Many of the students were concerned about the constant negotiating one does, internally and externally, to get by in the male kitchen and asked the panel how to navigate that. Melissa said she used to just do her work and quietly shine. But Helene said, “No way! I roared through the kitchen, I ‘bested’ the men at every turn. When I got promoted and they didn’t, I turned around sweetly and said, ‘Bye Guys!’”

I had tried smoking filterless cigarettes, swearing like a sailor, pissing in bottles, and banging out twice as much as my male cohorts. And I’d also given lipstick and giggling a try, even claiming to not be able to lift a stockpot so that the guys would help me. Neither strategy is better than the other.

It was not until I opened my own place that I realized how present and ongoing the struggle to be female in a professional kitchen had been. It’s like the hood during service. Everybody talks about the heat in a kitchen, and the heat, without doubt, is formidable. It’s a powerful opponent. But for me the real punisher is the exhaust hood, with the suction so powerful that it sucks up all the metal bound filters from their spots and bangs them against the lip of the hood. The big mechanic kick of the fan belt starting up, the unified clank of the filters rising — like a Rockettes kick, all in unison — then followed by eighteen draining hours of heavy-duty vacuum hum, over which orders are barked, dishes are clanked, pots are slammed around, and the stereo blasts. Then finally at midnight or one, after the disher has turned off the fryer, someone turns off the hood and a profound silence descends. I never realize how much space the noise of the hood takes up in my mind and head — that heavy vacuum sound — until I shut it off, and total bliss and relief set in.

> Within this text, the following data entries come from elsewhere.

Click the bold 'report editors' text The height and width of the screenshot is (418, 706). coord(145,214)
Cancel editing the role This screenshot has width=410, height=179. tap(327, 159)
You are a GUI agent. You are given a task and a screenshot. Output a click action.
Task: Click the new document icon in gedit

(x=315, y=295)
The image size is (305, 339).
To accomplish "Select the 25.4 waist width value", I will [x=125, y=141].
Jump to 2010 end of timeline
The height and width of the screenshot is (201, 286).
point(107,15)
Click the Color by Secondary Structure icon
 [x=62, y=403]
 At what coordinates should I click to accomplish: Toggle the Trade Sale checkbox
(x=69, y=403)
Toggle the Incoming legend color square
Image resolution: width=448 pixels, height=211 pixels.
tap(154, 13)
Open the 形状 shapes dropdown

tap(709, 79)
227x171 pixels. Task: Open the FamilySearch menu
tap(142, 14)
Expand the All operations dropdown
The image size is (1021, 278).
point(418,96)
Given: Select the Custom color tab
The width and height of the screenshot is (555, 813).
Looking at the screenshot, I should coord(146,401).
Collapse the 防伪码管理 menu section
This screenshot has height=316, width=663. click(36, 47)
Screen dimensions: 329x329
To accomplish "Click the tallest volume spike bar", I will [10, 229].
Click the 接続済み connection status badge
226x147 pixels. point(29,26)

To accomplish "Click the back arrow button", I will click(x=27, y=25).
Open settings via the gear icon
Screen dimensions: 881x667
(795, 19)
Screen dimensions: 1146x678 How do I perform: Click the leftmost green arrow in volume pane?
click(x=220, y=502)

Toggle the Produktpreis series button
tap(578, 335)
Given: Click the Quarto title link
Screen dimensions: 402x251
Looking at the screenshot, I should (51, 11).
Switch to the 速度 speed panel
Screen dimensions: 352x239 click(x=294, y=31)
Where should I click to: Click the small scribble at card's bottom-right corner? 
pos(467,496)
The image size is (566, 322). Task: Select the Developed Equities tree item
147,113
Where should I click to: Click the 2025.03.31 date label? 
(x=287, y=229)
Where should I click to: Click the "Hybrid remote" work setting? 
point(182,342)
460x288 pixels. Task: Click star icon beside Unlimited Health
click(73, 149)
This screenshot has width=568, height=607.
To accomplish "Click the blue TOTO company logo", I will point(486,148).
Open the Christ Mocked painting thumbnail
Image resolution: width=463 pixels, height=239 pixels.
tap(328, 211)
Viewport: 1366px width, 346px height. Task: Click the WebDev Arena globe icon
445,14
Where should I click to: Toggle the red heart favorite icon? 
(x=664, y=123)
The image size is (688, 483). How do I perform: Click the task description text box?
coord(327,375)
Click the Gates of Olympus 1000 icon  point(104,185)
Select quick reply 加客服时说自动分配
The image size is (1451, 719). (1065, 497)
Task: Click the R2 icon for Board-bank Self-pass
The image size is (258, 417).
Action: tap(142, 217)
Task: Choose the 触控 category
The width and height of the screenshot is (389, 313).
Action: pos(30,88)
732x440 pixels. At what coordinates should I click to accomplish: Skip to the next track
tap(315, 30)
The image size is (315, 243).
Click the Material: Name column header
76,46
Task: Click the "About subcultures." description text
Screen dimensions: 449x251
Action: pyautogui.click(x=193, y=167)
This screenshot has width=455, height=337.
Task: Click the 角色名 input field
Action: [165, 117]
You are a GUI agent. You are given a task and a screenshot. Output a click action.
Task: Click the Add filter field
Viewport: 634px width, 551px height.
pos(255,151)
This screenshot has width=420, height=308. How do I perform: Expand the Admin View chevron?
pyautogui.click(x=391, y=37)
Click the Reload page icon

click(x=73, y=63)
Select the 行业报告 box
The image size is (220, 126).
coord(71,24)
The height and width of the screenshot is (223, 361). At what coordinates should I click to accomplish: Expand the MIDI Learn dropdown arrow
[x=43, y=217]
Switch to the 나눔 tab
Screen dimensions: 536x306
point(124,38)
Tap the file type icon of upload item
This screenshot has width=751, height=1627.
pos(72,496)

In the same way, when I opened my own restaurant, I enjoyed such an absence of boy-girl jostling that I only then understood that, all through my entire work life, I had been working a double shift. I had been working the same shift as my peers, with all of its heat and heft and long hours on your feet. But I had been doing a second job all along, as well —that of constantly, vigilantly figuring out and calibrating my place in that kitchen with those guys to make a space for myself that was bearable and viable. Should I wear pink clogs or black steel-toe work shoes? Lipstick or Chapstick? Work double hard, double fast, double strong, or keep pace with the average Joe? Swear like a line cook or giggle like a girl?

Meanwhile, the parsley needs to be chopped, and the veal chops seared off. There is, still, the work itself to do.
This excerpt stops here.